- **TASK TO CARRY OUT**: Lines from the material below that hold the string "Given" are what is needed; copy each of them.

- **SOURCE RECORDS**:
■ ■ ■

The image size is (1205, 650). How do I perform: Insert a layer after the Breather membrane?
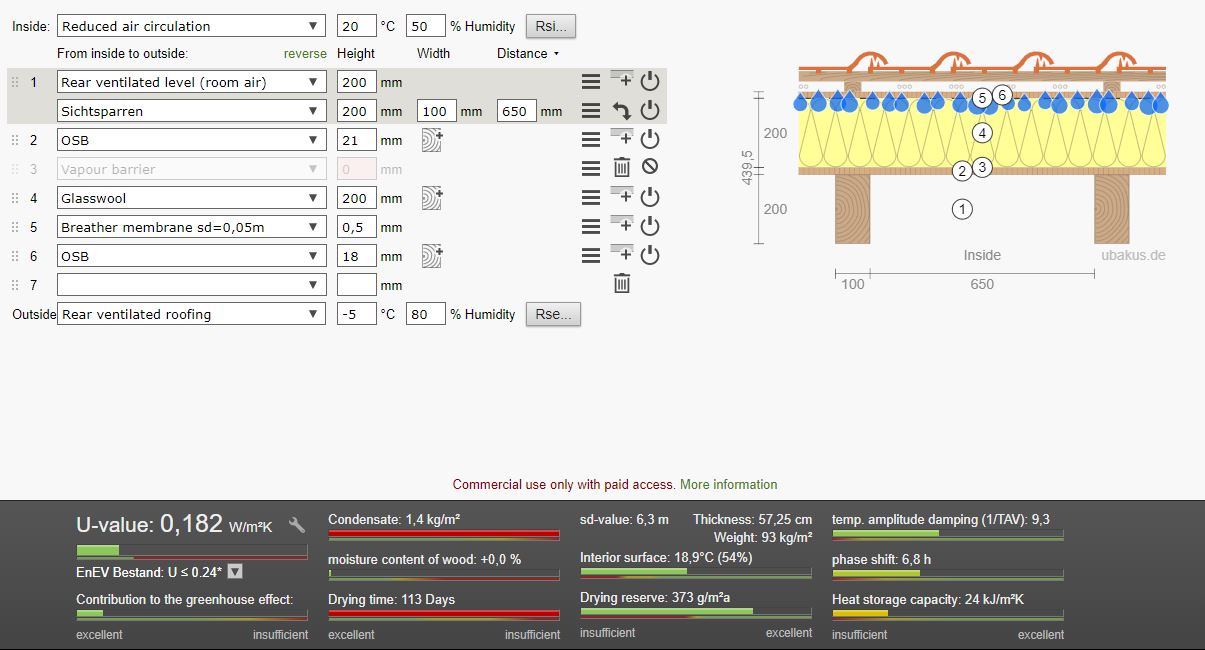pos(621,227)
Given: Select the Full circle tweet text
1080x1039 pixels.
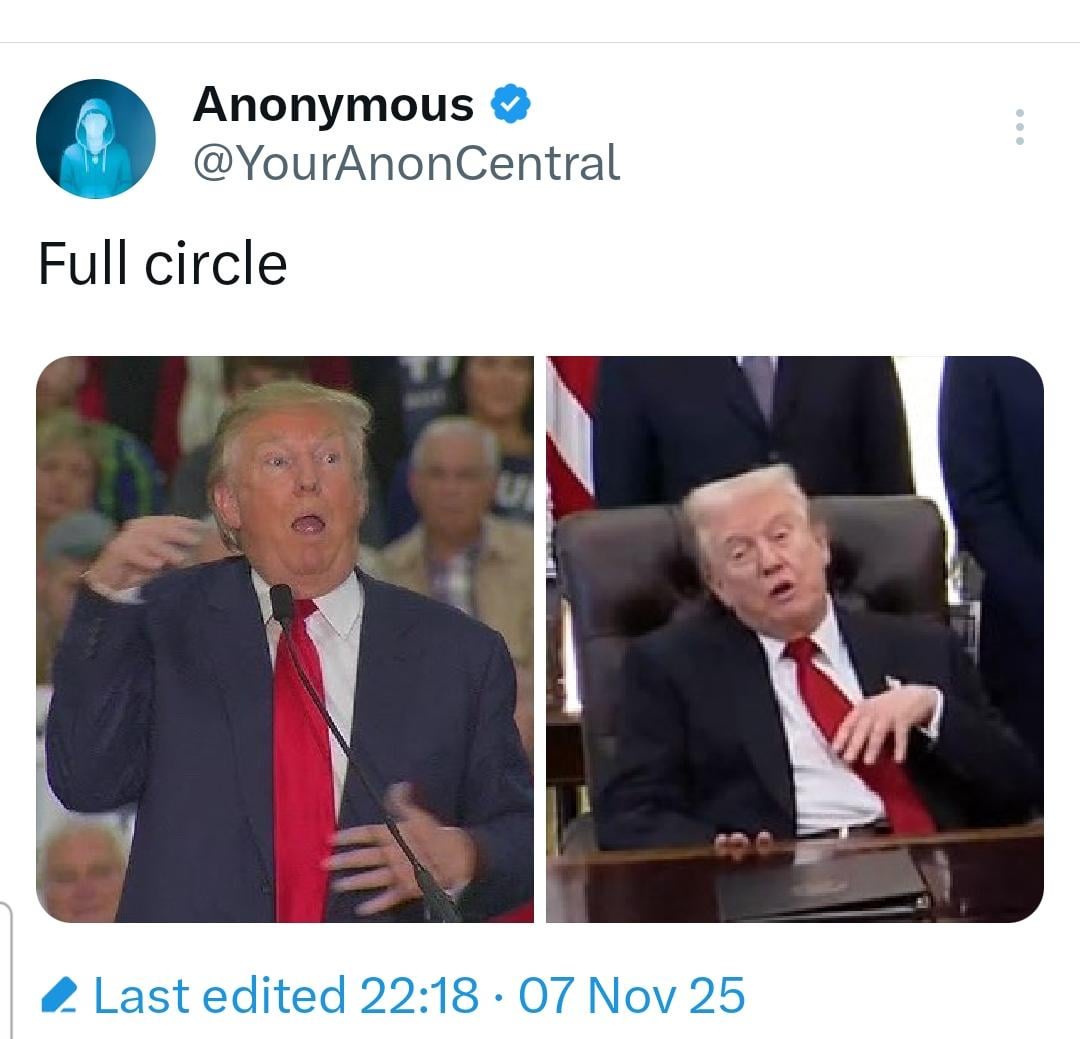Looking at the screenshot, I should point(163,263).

■ ■ ■

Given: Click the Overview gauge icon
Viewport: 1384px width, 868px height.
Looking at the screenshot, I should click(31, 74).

■ ■ ■

- **RESULT**:
Given: Select the Full circle tweet text
Given: Click the Overview gauge icon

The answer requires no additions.